CDC replication

Source

📘

CDC replication only for Bulk Syncs

CDC replication from MySQL is only available for Bulk Syncs.
When bulk-syncing data from MySQL into your data warehouse, it's preferred (though not required) for Polytomic to utilize CDC (change data capture) replication. This will avoid Polytomic running full table scans to calculate changes since the last sync. Rather, Polytomic will be able to capture changes in real-time without scanning your tables.

Requirements

To enable this, the following settings need to be enabled for your MySQL database:

  1. The Polytomic MySQL user needs to be configured with replication privileges. This can be done with the following query (replace <username> with your MySQL Polytomic user):

    GRANT SELECT, REPLICATION CLIENT, REPLICATION SLAVE ON *.* TO <username>@'%';
    

    For example, if your Polytomic MySQL user is polytomic then your query would be:

    GRANT SELECT, REPLICATION CLIENT, REPLICATION SLAVE ON *.* TO polytomic@'%';
    
  2. Set the following on your database:

    Required for all replication modes:

    log_bin: ON
    binlog_format: ROW
    binlog_row_image: FULL
    binlog_row_metadata: FULL  (MySQL 8.0.1+ only)
    

    For GTID-based replication (recommended):

    gtid_mode: ON
    enforce_gtid_consistency: ON
    

    For position-based replication:

    slave_parallel_type: LOGICAL_CLOCK
    

    Note: GTID-based replication is recommended as it provides more reliable resumption and eliminates position-based tracking complexities.
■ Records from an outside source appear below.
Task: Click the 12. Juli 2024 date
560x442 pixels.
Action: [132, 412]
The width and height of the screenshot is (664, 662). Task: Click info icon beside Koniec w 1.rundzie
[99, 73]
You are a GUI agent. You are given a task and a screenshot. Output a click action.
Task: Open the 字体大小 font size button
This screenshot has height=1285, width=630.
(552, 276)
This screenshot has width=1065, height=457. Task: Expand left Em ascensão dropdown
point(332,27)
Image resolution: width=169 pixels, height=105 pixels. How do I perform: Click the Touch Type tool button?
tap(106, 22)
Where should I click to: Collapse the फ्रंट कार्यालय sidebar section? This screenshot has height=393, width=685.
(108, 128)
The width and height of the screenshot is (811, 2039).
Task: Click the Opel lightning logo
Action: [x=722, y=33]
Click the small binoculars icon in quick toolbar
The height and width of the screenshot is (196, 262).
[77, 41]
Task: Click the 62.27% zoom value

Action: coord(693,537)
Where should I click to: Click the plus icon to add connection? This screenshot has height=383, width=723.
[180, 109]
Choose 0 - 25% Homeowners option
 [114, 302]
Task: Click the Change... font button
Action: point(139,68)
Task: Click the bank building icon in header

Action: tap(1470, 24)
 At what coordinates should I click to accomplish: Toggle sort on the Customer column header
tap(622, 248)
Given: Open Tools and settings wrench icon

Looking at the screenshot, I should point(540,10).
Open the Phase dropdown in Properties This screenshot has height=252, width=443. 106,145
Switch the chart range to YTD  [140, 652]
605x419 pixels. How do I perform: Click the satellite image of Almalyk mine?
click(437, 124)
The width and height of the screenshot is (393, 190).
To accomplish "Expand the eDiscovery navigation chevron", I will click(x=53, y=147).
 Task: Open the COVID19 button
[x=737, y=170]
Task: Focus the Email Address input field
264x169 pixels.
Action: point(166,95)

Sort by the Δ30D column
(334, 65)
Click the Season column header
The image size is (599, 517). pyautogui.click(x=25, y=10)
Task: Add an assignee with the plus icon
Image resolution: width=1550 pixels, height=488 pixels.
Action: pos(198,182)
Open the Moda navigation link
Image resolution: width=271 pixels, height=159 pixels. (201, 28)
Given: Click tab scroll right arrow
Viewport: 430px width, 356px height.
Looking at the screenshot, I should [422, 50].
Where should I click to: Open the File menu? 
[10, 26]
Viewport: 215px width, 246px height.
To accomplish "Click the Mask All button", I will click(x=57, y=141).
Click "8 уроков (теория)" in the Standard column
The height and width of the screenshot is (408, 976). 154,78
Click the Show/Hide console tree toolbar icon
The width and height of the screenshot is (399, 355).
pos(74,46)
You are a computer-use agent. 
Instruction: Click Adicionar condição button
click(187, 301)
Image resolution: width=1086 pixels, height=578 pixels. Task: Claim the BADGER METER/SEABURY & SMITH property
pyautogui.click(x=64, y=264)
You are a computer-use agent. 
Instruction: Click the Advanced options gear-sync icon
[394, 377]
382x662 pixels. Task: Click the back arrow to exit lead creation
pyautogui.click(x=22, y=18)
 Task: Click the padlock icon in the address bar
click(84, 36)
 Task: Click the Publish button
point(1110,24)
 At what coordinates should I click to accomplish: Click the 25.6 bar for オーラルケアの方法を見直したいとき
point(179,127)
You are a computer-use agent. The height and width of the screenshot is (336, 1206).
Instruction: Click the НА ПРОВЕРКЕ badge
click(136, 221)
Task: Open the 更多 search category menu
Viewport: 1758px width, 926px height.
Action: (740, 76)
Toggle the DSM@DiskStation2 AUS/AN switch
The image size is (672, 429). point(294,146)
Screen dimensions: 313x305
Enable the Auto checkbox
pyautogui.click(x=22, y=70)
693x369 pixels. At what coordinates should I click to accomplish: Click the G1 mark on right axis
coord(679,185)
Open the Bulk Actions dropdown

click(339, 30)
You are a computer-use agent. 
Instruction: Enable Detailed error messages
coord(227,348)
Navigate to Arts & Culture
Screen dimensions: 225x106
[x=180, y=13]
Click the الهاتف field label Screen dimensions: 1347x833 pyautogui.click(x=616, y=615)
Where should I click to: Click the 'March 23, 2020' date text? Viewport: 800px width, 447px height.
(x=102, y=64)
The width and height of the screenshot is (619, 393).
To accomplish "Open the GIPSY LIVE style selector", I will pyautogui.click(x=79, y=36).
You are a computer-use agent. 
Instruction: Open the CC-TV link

For MySQL versions prior to 8.0.1, binlog_row_metadata doesn't exist and will be treated as compatible.

    The exact way to set these will depend on your MySQL hosting platform. If you're hosting MySQL yourself then you'll need to edit your my.cnf file, whereas if you're on AWS RDS then you'll have to edit your parameter group as shown in this screenshot:

  3. Set a log retention period of at least 24 hours; see the section below for instructions.

  4. Check the Use replication for bulk syncs box in your Polytomic MySQL connection configuration and click Save.

Verifying Your Configuration

To verify your MySQL server is configured correctly for replication, run the following queries:

-- Check binlog configuration (required for all modes)
SHOW VARIABLES LIKE 'log_bin';           -- Should be 'ON'
SHOW VARIABLES LIKE 'binlog_format';     -- Should be 'ROW'
SHOW VARIABLES LIKE 'binlog_row_image';  -- Should be 'FULL'

-- Check GTID configuration (for GTID-based replication)
SHOW VARIABLES WHERE variable_name IN ('gtid_mode', 'enforce_gtid_consistency');
-- Both should be 'ON' for GTID mode

-- Check binlog_row_metadata (MySQL 8.0.1+ only)
SHOW VARIABLES LIKE 'binlog_row_metadata';  -- Should be 'FULL'

-- View current GTID position (if using GTID mode)
SELECT @@GLOBAL.gtid_executed;

Polytomic will automatically detect whether your server supports GTID-based replication and use it when available. If GTID is not supported, position-based replication will be used instead.

Log retention

The log retention period determines how log replication data (the "binlog") is retained before it's deleted. This determines how far behind a reader can be when replicating data, as well as how far back in time the reader can recover in the event of a failure. The trade-off for increasing the binlog retention period is additional required storage.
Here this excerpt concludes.